## Page extract
※ ※ ※

Quote #4
Other than to school or church the Lisbon girls never went anywhere. Once a week a Kroger's truck delivered groceries. (3.62)
Not only does Mrs. Lisbon isolate the girls, she does it to herself, even having the groceries delivered. Is she avoiding having to see people and the pity in their eyes about Cecilia? Does she think the girls will run wild if she leaves the house? Is she just too depressed to go out? This is our first sign that Mrs. Lisbon is losing it. Eventually, even the grocery deliveries stop.
Quote #5
Day by day, the girls ostracized themselves. Because they stayed in a group, other girls found it difficult to talk or walk with them, and many assumed they wanted to be left alone. And the more the Lisbon girls were left alone, the more they retreated. (3.79)
Even when they do go to school, the girls continue the isolation they experience at home, keeping to themselves. As often happens, the rest of the girls don't know how to handle the fact that Cecilia's killed herself. They'd rather say nothing than say the wrong thing, leaving the Lisbon sisters to cope on their own. They assume the girls want to be left alone together, but that might be their own fears talking.
Quote #6
"It hit me in the pit of my stomach that those girls weren't going on any more dates," Kevin Head told us years later. "The old b**** had locked them up again. Don't ask me how I knew. I just did." The window shades had closed like eyelids and the shaggy flower beds made the house look abandoned. (3.224)
Here the narrators interview a friend to find out more about what was happening with the girls, what it must have seemed like from the outside. Kevin Head was one of the lucky guys who got to take the sisters to Homecoming, and his description of their dear mum lets us know exactly what he thinks about the whole situation. The house itself looks all closed up and isolated.
Quote #7
A few weeks after Mrs. Lisbon shut the house in maximum-security isolation, the sightings of Lux making love on the roof began. (4.1)

※ ※ ※

## Pixel coordinate grounding data

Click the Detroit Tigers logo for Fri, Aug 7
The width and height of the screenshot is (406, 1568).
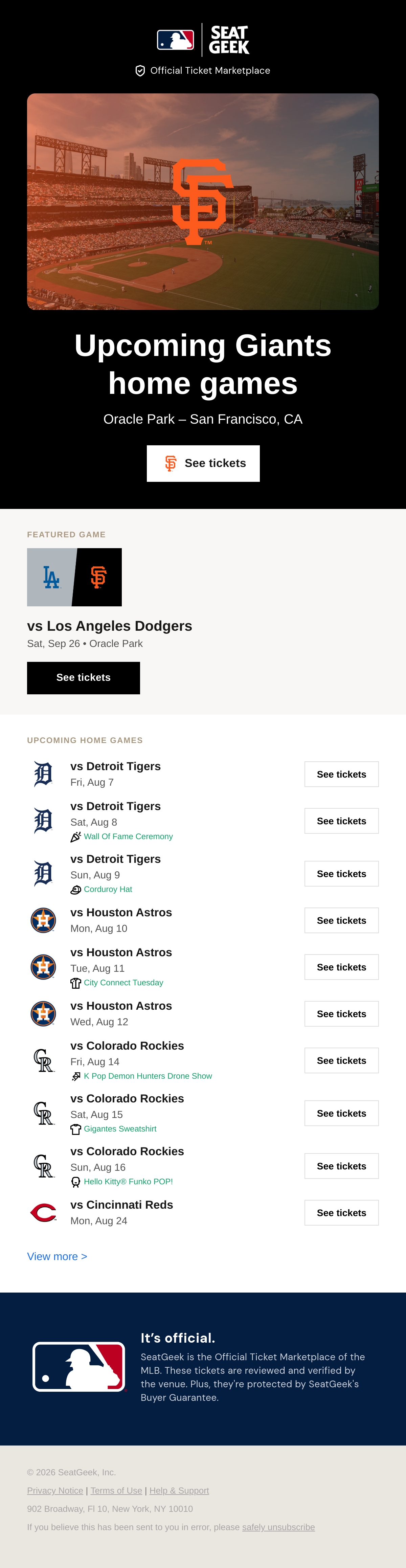point(43,774)
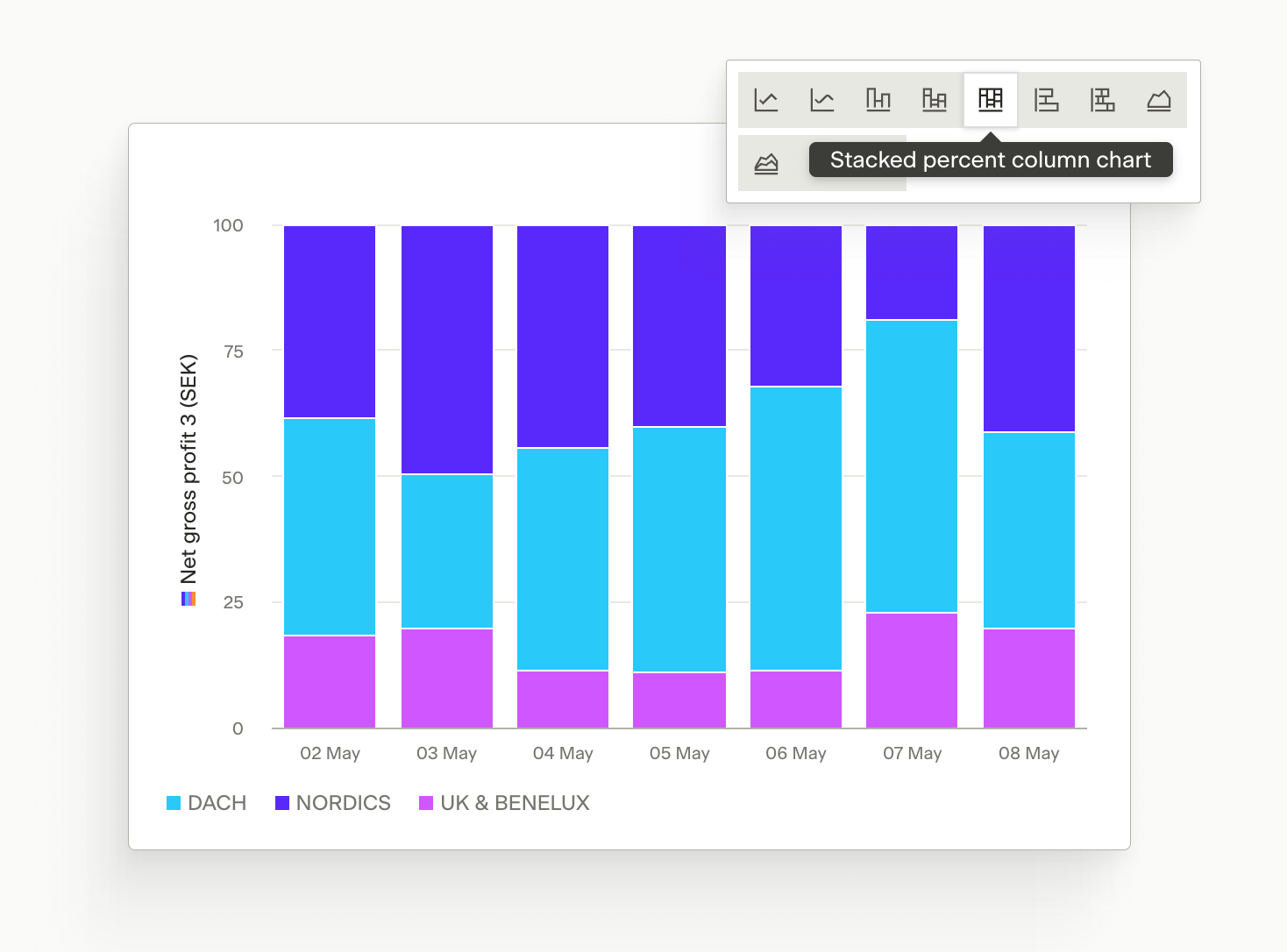The width and height of the screenshot is (1287, 952).
Task: Click the UK & BENELUX segment for 02 May
Action: pos(330,682)
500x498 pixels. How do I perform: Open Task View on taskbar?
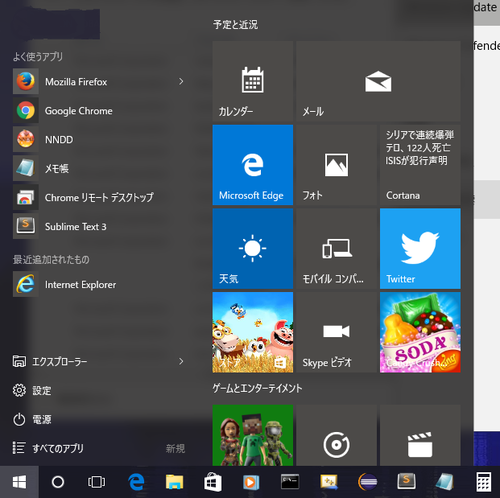pyautogui.click(x=96, y=482)
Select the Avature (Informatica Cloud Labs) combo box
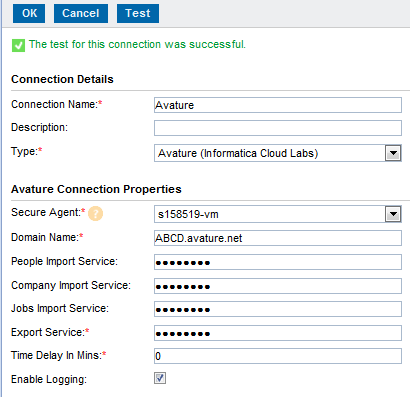This screenshot has width=410, height=397. pyautogui.click(x=278, y=153)
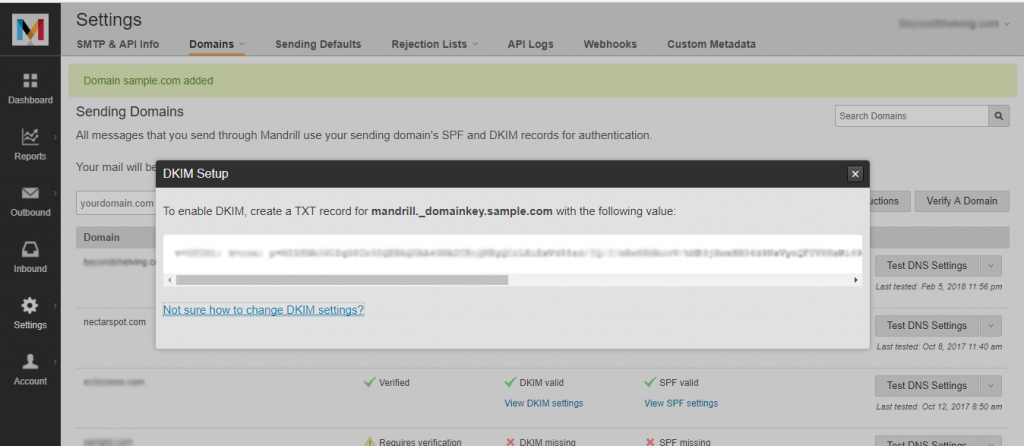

※ ※ ※

## Task item
Please resume the study-guide passage on the Lisbon girls' isolation, picking up right after the quoted line about the sightings of Lux on the roof.

## Written reply
Every prison has a black market, even Mrs. Lisbon's Home for Suicidal Sisters. Lux manages to find some way to signal to randos to come visit her and takes them up onto the roof for some loving. It's a very public place; all the neighbors knew about it, but her jailers, her parents, have no idea. But Lux is still emotionally isolated; all her lovers comment how remote she seemed during sex.
Quote #8
Following the Homecoming dance, Mrs. Lisbon closed the downstairs shades. All we could see were the girls' incarcerated shadows, which ran riot in our imaginations. (4.2)
The use of the adjective "incarcerated" to talk about the girls compares their home to a prison, which is what it must seem like to them as young people trapped in the house. In fact, the narrators call the girls incarcerated "shadows" as if they were no longer real people to the rest of the world. They're total unknowns now.
Quote #9
The house receded behind its mists of youth being choked off, and even our own parents began to mention how dim and unhealthy the place looked. (4.9)
As the girls dig in at home, even the house begins to look depressed—unhealthy, neglecting its appearance. "Youth choked off" is a powerful description; it seems to foreshadow the girls' death.
Quote #10
"Why all the commotion? Why the ambulance?"
"Only way I could get out of the house." (4.25-4.26)
Lux complains of a stomachache and is taken to the hospital for a burst appendix. It turns out she's worried that she's pregnant and wants to get to the hospital for a test. Her mother won't let her out of the house so she has to fake an emergency to get out of her house and get help. If an ambulance ride is the highlight of your week, things are pretty bad indeed.
Quote #11
Now the soft decay of the house began to show up more clearly. We noticed how tattered the curtains had become, then realized we weren't looking at curtains at all but at a film of dirt, with spy holes wiped clean. The best thing was to see them make one: the pink heel of a hand flattening against the glass, then rubbing back and forth to uncover the bright mosaic of an eye, looking out at us. (4.55)
This description, along with the one of Therese's sad conversation on the ham radio, is really a killer. The girls' isolation is complete; all they can do is peek out at the world and know they're not part of it anymore. It's a sad, hopeless scene.